Как всегда проводив ее до издательства, Глозель привычно поцеловал ей руку, повернулся и вдруг замер и окликнул ее.
— Сьюзен!
— Что, генерал? — она с улыбкой обернулась, замечая, что курящий у входа редактор следит за ней взглядом.
— Я тебя люблю, — запросто сказал тельмарин и уже продолжил было путь, но тут Сьюзен отмерла:
— Что?!
— Что?
Она сбежала с лестницы и схватила его за руку.
— Что ты сказал?
— Мне внезапно пришло в голову, что ты могла не понять, потому я сказал, — Глозель вдруг показался ей похожим на Каспиана, но она торопливо отогнала эту мысль; ничего общего, кроме цвета глаз и волос. Каспиан не делал первого шага, никогда не делал. О чем речь, если он испытывал перед ними четырьмя такой трепет, что поначалу даже не решался и слова сказать. Глозель, несмотря на его явное ею восхищение, подобной неуверенности не испытывал, словно заранее уверенный в том, что возможный отказ не оскорбит его.

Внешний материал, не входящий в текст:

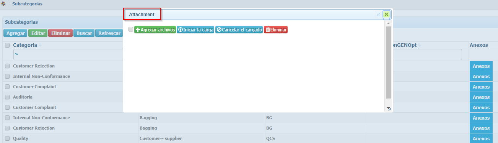Start upload with Iniciar la carga
Viewport: 498px width, 143px height.
(x=195, y=30)
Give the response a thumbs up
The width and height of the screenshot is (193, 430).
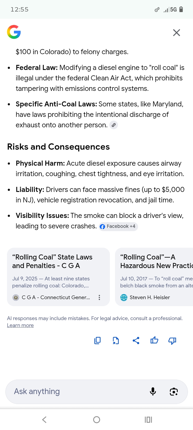pyautogui.click(x=154, y=340)
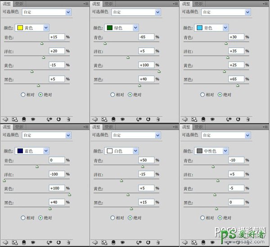Select the 相对 radio button in the 白色 panel
The width and height of the screenshot is (270, 247).
pyautogui.click(x=113, y=218)
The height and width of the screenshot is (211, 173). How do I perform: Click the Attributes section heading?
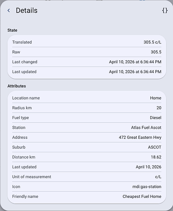[16, 86]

Его мало что способно задеть, и эта независимость Сьюзен подкупила.
— Я знаю о ваших чувствах, лорд Глозель, — тихо ответила королева Сьюзен. — Мне приятно, что вы озвучили их.

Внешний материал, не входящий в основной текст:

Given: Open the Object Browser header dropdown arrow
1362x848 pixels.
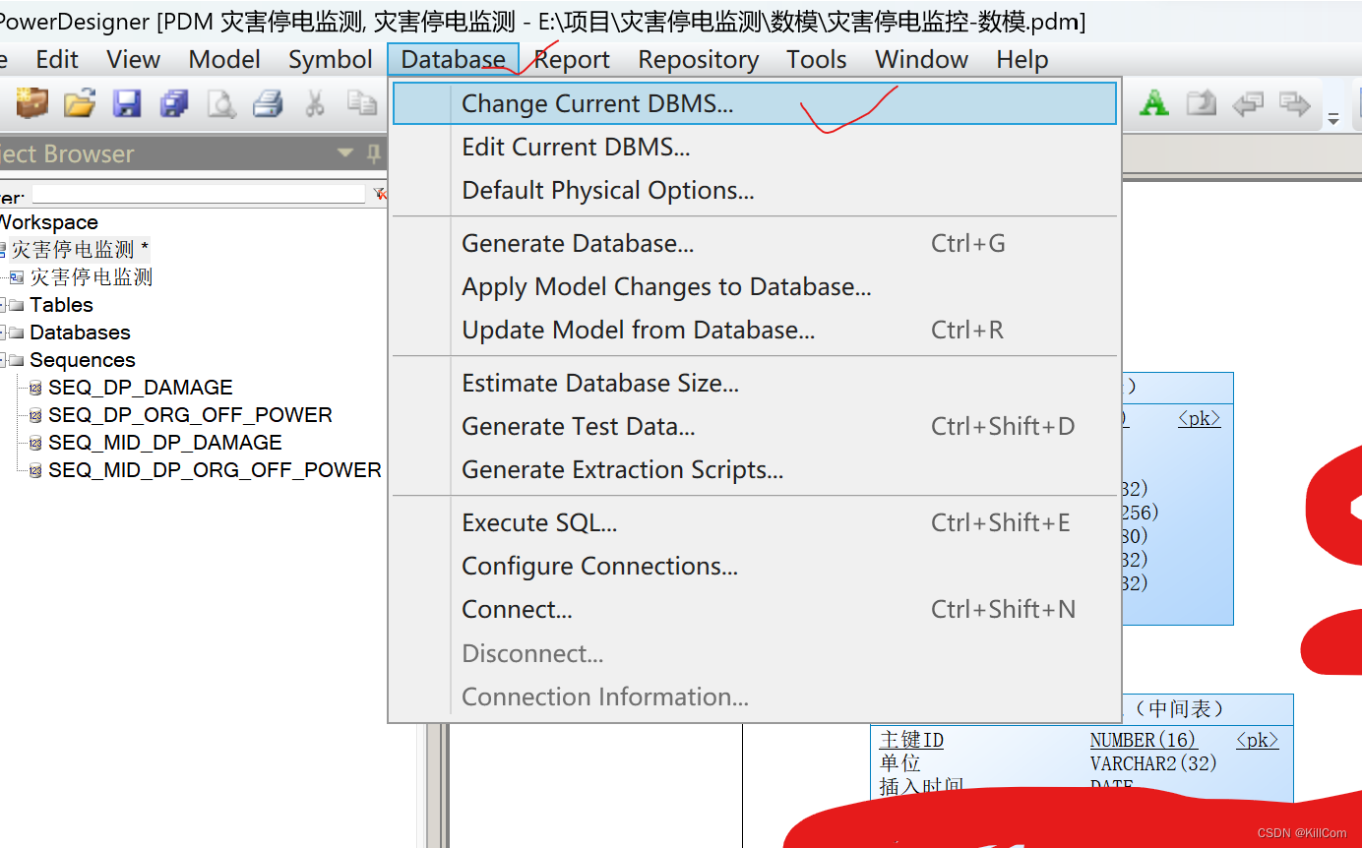Looking at the screenshot, I should point(343,153).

— Ты мне не ответишь, — утвердительно сказал Глозель; Сьюзен, опустив взгляд, повела плечом. — И тебя называли Великодушной?

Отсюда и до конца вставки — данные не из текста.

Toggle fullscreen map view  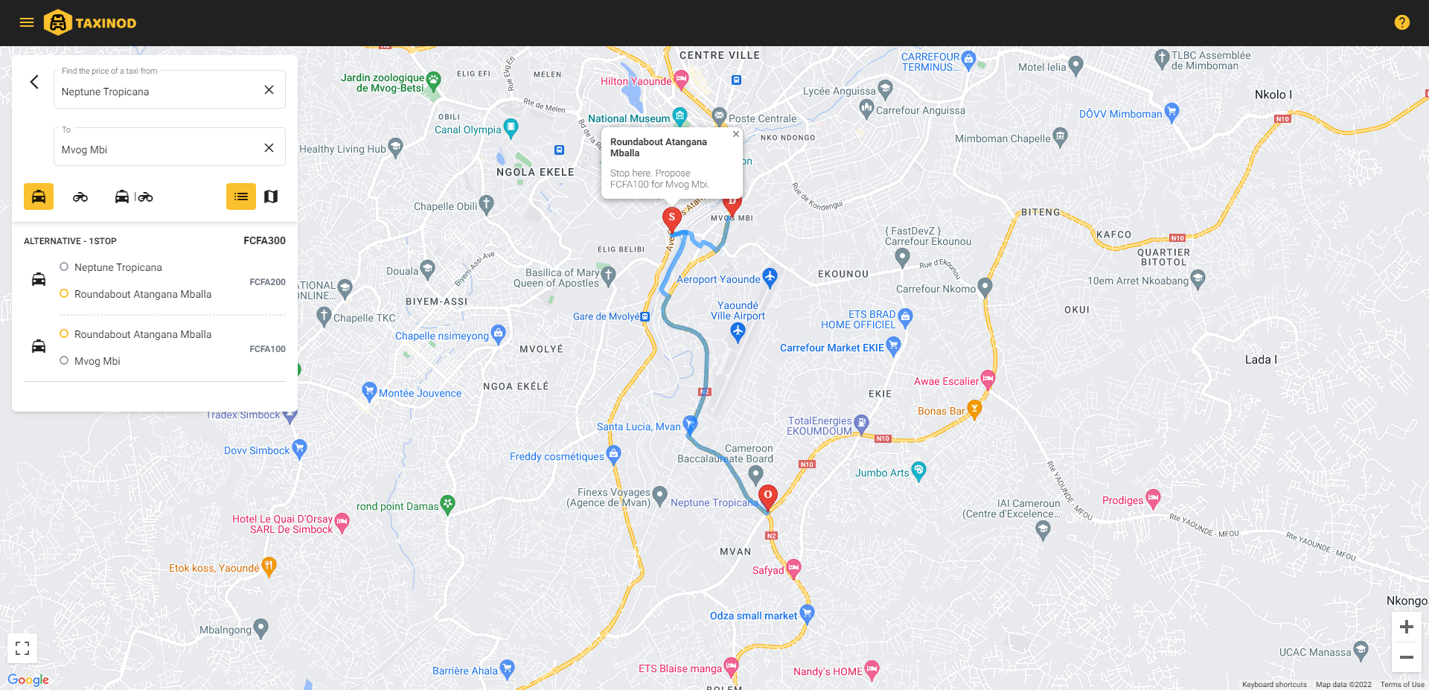coord(22,648)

— Меня называли так мои подданные, — проговорила Сьюзен. — Царевич Рабадаш чествовал меня иными титулами.
— Мне жаль, что он умер, — сказал Глозель. — Если бы я был там, жизнь его была бы короткой, а смерть — долгой.
— Так говорят тархистанцы, — заметила Сьюзен.
— Отличное выражение.
— У них оно не расходилось с делом.
— Мои слова тоже с делом не расходятся.
Они несколько секунд смотрели друг другу в глаза, потом Глозель поклонился и ушел, а Сьюзен, добравшись до своего стола, рухнула за него, обхватив лицо руками. К ее ногам падали наследники престолов, визири зачитывали ей длинные письма тархистанских царевичей, в которых те витиевато выражали свое восхищение, не говоря уже об однокурсниках Питера, обещающих ему все звезды небесные, если он только скажет своей сестре, что Майкл из его группы или Сэм из параллельной — достойные парни; так почему же сердце колотится так, что словно скоро выпрыгнет из груди, только сейчас? Глозель немолод, лицо исполосовано шрамами, он был ее врагом в Нарнии, служил узурпатору, предал своего правителя — и пускай Мираз был их противником, это не оправдывает предательства.
Но Аслан благословил его, пообещал ему добрую судьбу за его храбрость, а Каспиан рассказывал, что Глозель не убил его, когда была такая возможность. В отличие от прочих лордов, Глозель сражался в одном ряду со своими солдатами, а не бежал верхом, возглавляя отступление, когда появился оживший лес. И… сможет ли Сьюзен быть с тем, кто ниже ее, кто не участвовал в битвах, не имел честь лицезреть великого Льва? В конце концов, Глозель вполне искренне и серьезно называет ее королевой, хотя и говорит, что не является ее подданным.
Вечером они снова встретились: еще раньше договорились вновь отправиться в университет на кафедру, а историкам точно безразличны дела сердечные. Глозель вел себя так, словно ничего не изменилось, а для Сьюзен изменилось все: каждое действие его стало наполнено новым смыслом, не оставляющим никак их других объяснений, его прямой взгляд, прикосновения — как она раньше не замечала?
Также, как не замечал ее брат, пока она ему сама не сказала. Все же эта невнимательность у них семейная.